▶ _Task directions_
Please repeat all of the records, keeping every word unchanged.

▶ _Stored dataset items_
═══

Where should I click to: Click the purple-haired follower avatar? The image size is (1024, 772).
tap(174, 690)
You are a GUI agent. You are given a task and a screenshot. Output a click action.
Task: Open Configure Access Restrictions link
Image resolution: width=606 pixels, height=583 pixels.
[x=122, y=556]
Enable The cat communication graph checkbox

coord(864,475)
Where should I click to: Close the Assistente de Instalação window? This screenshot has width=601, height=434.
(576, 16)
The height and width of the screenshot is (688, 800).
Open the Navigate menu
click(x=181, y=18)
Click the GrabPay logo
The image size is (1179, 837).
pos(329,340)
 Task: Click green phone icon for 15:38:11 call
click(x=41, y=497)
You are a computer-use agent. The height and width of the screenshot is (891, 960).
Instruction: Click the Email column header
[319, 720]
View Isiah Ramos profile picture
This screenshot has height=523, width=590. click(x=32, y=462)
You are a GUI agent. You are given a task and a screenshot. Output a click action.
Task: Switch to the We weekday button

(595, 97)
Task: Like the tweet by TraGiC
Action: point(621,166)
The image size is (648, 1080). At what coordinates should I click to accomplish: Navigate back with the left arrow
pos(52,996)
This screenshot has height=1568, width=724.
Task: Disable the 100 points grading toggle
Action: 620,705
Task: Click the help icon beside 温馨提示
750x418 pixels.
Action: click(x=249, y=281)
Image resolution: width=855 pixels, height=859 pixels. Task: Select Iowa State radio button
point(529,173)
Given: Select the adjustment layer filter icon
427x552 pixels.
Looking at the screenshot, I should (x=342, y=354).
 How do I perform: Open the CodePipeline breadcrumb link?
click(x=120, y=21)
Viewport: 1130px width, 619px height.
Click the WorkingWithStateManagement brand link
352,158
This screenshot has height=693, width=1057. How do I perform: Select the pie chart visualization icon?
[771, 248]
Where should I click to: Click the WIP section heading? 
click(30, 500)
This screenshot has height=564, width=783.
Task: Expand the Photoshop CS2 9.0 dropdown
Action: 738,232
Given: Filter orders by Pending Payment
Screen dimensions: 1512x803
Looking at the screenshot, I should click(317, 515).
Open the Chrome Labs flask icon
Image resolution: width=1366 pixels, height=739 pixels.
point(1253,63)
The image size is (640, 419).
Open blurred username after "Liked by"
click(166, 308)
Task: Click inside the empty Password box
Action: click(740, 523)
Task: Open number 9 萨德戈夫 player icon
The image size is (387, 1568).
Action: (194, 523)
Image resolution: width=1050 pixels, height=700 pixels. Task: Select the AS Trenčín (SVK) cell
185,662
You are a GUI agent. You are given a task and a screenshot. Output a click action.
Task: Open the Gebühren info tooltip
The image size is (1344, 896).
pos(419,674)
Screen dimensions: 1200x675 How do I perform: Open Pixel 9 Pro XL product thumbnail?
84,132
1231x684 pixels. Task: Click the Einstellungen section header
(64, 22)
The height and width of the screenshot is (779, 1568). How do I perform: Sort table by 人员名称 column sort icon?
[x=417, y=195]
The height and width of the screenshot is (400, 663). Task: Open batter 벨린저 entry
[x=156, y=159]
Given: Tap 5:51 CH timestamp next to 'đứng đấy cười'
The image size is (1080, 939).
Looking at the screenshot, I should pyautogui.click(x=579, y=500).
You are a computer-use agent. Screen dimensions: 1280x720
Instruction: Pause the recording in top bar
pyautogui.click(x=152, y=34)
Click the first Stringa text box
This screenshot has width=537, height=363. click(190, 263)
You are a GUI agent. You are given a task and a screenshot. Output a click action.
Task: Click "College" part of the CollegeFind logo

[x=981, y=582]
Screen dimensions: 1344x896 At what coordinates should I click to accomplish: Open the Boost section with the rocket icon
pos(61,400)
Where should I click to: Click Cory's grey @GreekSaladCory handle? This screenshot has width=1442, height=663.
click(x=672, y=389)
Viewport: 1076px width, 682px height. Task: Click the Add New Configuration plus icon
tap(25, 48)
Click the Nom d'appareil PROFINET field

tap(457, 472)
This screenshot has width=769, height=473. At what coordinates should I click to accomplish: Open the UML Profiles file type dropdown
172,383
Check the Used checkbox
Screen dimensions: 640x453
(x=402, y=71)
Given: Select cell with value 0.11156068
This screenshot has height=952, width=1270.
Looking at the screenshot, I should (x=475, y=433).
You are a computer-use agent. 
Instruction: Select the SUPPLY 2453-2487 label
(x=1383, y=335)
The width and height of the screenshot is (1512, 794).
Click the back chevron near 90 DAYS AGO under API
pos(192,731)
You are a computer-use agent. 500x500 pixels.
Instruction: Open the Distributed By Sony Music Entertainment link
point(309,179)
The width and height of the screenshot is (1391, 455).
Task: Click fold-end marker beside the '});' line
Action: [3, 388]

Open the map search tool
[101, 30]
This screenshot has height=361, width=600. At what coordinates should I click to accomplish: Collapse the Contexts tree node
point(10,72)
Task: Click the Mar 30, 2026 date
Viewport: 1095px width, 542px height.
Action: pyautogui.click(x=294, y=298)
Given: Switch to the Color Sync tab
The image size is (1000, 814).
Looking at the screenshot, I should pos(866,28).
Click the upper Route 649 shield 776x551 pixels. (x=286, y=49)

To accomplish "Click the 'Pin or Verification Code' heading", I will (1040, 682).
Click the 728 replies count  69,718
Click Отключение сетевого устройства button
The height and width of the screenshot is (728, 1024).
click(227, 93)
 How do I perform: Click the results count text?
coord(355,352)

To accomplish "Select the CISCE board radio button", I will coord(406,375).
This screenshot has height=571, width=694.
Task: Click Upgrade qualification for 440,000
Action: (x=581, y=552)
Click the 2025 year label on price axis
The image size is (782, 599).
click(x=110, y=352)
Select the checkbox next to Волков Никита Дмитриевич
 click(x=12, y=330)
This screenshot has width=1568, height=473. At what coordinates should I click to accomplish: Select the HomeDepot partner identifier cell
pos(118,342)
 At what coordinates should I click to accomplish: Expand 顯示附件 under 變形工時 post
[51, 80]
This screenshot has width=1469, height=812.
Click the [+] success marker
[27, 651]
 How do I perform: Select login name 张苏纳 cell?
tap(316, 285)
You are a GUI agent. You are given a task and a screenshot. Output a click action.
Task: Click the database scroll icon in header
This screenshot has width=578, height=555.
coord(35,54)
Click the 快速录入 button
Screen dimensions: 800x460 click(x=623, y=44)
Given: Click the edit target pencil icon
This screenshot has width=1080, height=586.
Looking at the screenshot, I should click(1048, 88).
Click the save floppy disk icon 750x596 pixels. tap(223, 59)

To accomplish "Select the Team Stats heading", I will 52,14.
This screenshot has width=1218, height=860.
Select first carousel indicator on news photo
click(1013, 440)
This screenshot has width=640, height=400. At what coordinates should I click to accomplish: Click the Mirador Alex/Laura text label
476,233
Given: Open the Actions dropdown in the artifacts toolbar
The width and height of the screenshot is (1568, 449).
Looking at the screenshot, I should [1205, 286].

═══

▶ _Result of this exercise_
Where should I click to: Click the purple-haired follower avatar? The image size is (1024, 772).
tap(174, 690)
You are a GUI agent. You are given a task and a screenshot. Output a click action.
Task: Open Configure Access Restrictions link
Image resolution: width=606 pixels, height=583 pixels.
[x=122, y=556]
Enable The cat communication graph checkbox

coord(864,475)
Where should I click to: Close the Assistente de Instalação window? This screenshot has width=601, height=434.
(576, 16)
The height and width of the screenshot is (688, 800).
Open the Navigate menu
click(x=181, y=18)
Click the GrabPay logo
The image size is (1179, 837).
pos(329,340)
 Task: Click green phone icon for 15:38:11 call
click(x=41, y=497)
You are a computer-use agent. The height and width of the screenshot is (891, 960).
Instruction: Click the Email column header
[319, 720]
View Isiah Ramos profile picture
This screenshot has height=523, width=590. click(x=32, y=462)
You are a GUI agent. You are given a task and a screenshot. Output a click action.
Task: Switch to the We weekday button

(595, 97)
Task: Like the tweet by TraGiC
Action: point(621,166)
The image size is (648, 1080). At what coordinates should I click to accomplish: Navigate back with the left arrow
pos(52,996)
This screenshot has height=1568, width=724.
Task: Disable the 100 points grading toggle
Action: 620,705
Task: Click the help icon beside 温馨提示
750x418 pixels.
Action: click(x=249, y=281)
Image resolution: width=855 pixels, height=859 pixels. Task: Select Iowa State radio button
point(529,173)
Given: Select the adjustment layer filter icon
427x552 pixels.
Looking at the screenshot, I should (x=342, y=354).
 How do I perform: Open the CodePipeline breadcrumb link?
click(x=120, y=21)
Viewport: 1130px width, 619px height.
Click the WorkingWithStateManagement brand link
352,158
This screenshot has height=693, width=1057. How do I perform: Select the pie chart visualization icon?
[771, 248]
Where should I click to: Click the WIP section heading? 
click(30, 500)
This screenshot has height=564, width=783.
Task: Expand the Photoshop CS2 9.0 dropdown
Action: 738,232
Given: Filter orders by Pending Payment
Screen dimensions: 1512x803
Looking at the screenshot, I should click(317, 515).
Open the Chrome Labs flask icon
Image resolution: width=1366 pixels, height=739 pixels.
point(1253,63)
The image size is (640, 419).
Open blurred username after "Liked by"
click(166, 308)
Task: Click inside the empty Password box
Action: click(740, 523)
Task: Open number 9 萨德戈夫 player icon
The image size is (387, 1568).
Action: (194, 523)
Image resolution: width=1050 pixels, height=700 pixels. Task: Select the AS Trenčín (SVK) cell
185,662
You are a GUI agent. You are given a task and a screenshot. Output a click action.
Task: Open the Gebühren info tooltip
The image size is (1344, 896).
pos(419,674)
Screen dimensions: 1200x675 How do I perform: Open Pixel 9 Pro XL product thumbnail?
84,132
1231x684 pixels. Task: Click the Einstellungen section header
(64, 22)
The height and width of the screenshot is (779, 1568). How do I perform: Sort table by 人员名称 column sort icon?
[x=417, y=195]
The height and width of the screenshot is (400, 663). Task: Open batter 벨린저 entry
[x=156, y=159]
Given: Tap 5:51 CH timestamp next to 'đứng đấy cười'
The image size is (1080, 939).
Looking at the screenshot, I should pyautogui.click(x=579, y=500).
You are a computer-use agent. Screen dimensions: 1280x720
Instruction: Pause the recording in top bar
pyautogui.click(x=152, y=34)
Click the first Stringa text box
This screenshot has width=537, height=363. click(190, 263)
You are a GUI agent. You are given a task and a screenshot. Output a click action.
Task: Click "College" part of the CollegeFind logo

[x=981, y=582]
Screen dimensions: 1344x896 At what coordinates should I click to accomplish: Open the Boost section with the rocket icon
pos(61,400)
Where should I click to: Click Cory's grey @GreekSaladCory handle? This screenshot has width=1442, height=663.
click(x=672, y=389)
Viewport: 1076px width, 682px height. Task: Click the Add New Configuration plus icon
tap(25, 48)
Click the Nom d'appareil PROFINET field

tap(457, 472)
This screenshot has width=769, height=473. At what coordinates should I click to accomplish: Open the UML Profiles file type dropdown
172,383
Check the Used checkbox
Screen dimensions: 640x453
(x=402, y=71)
Given: Select cell with value 0.11156068
This screenshot has height=952, width=1270.
Looking at the screenshot, I should (x=475, y=433).
You are a computer-use agent. 
Instruction: Select the SUPPLY 2453-2487 label
(x=1383, y=335)
The width and height of the screenshot is (1512, 794).
Click the back chevron near 90 DAYS AGO under API
pos(192,731)
You are a computer-use agent. 500x500 pixels.
Instruction: Open the Distributed By Sony Music Entertainment link
point(309,179)
The width and height of the screenshot is (1391, 455).
Task: Click fold-end marker beside the '});' line
Action: [3, 388]

Open the map search tool
[101, 30]
This screenshot has height=361, width=600. At what coordinates should I click to accomplish: Collapse the Contexts tree node
point(10,72)
Task: Click the Mar 30, 2026 date
Viewport: 1095px width, 542px height.
Action: pyautogui.click(x=294, y=298)
Given: Switch to the Color Sync tab
The image size is (1000, 814).
Looking at the screenshot, I should pos(866,28).
Click the upper Route 649 shield 776x551 pixels. (x=286, y=49)

To accomplish "Click the 'Pin or Verification Code' heading", I will (1040, 682).
Click the 728 replies count  69,718
Click Отключение сетевого устройства button
The height and width of the screenshot is (728, 1024).
click(227, 93)
 How do I perform: Click the results count text?
coord(355,352)

To accomplish "Select the CISCE board radio button", I will coord(406,375).
This screenshot has height=571, width=694.
Task: Click Upgrade qualification for 440,000
Action: (x=581, y=552)
Click the 2025 year label on price axis
The image size is (782, 599).
click(x=110, y=352)
Select the checkbox next to Волков Никита Дмитриевич
 click(x=12, y=330)
This screenshot has width=1568, height=473. At what coordinates should I click to accomplish: Select the HomeDepot partner identifier cell
pos(118,342)
 At what coordinates should I click to accomplish: Expand 顯示附件 under 變形工時 post
[51, 80]
This screenshot has width=1469, height=812.
Click the [+] success marker
[27, 651]
 How do I perform: Select login name 张苏纳 cell?
tap(316, 285)
You are a GUI agent. You are given a task and a screenshot. Output a click action.
Task: Click the database scroll icon in header
This screenshot has width=578, height=555.
coord(35,54)
Click the 快速录入 button
Screen dimensions: 800x460 click(x=623, y=44)
Given: Click the edit target pencil icon
This screenshot has width=1080, height=586.
Looking at the screenshot, I should click(1048, 88).
Click the save floppy disk icon 750x596 pixels. tap(223, 59)

To accomplish "Select the Team Stats heading", I will 52,14.
This screenshot has width=1218, height=860.
Select first carousel indicator on news photo
click(1013, 440)
This screenshot has width=640, height=400. At what coordinates should I click to accomplish: Click the Mirador Alex/Laura text label
476,233
Given: Open the Actions dropdown in the artifacts toolbar
The width and height of the screenshot is (1568, 449).
Looking at the screenshot, I should [1205, 286].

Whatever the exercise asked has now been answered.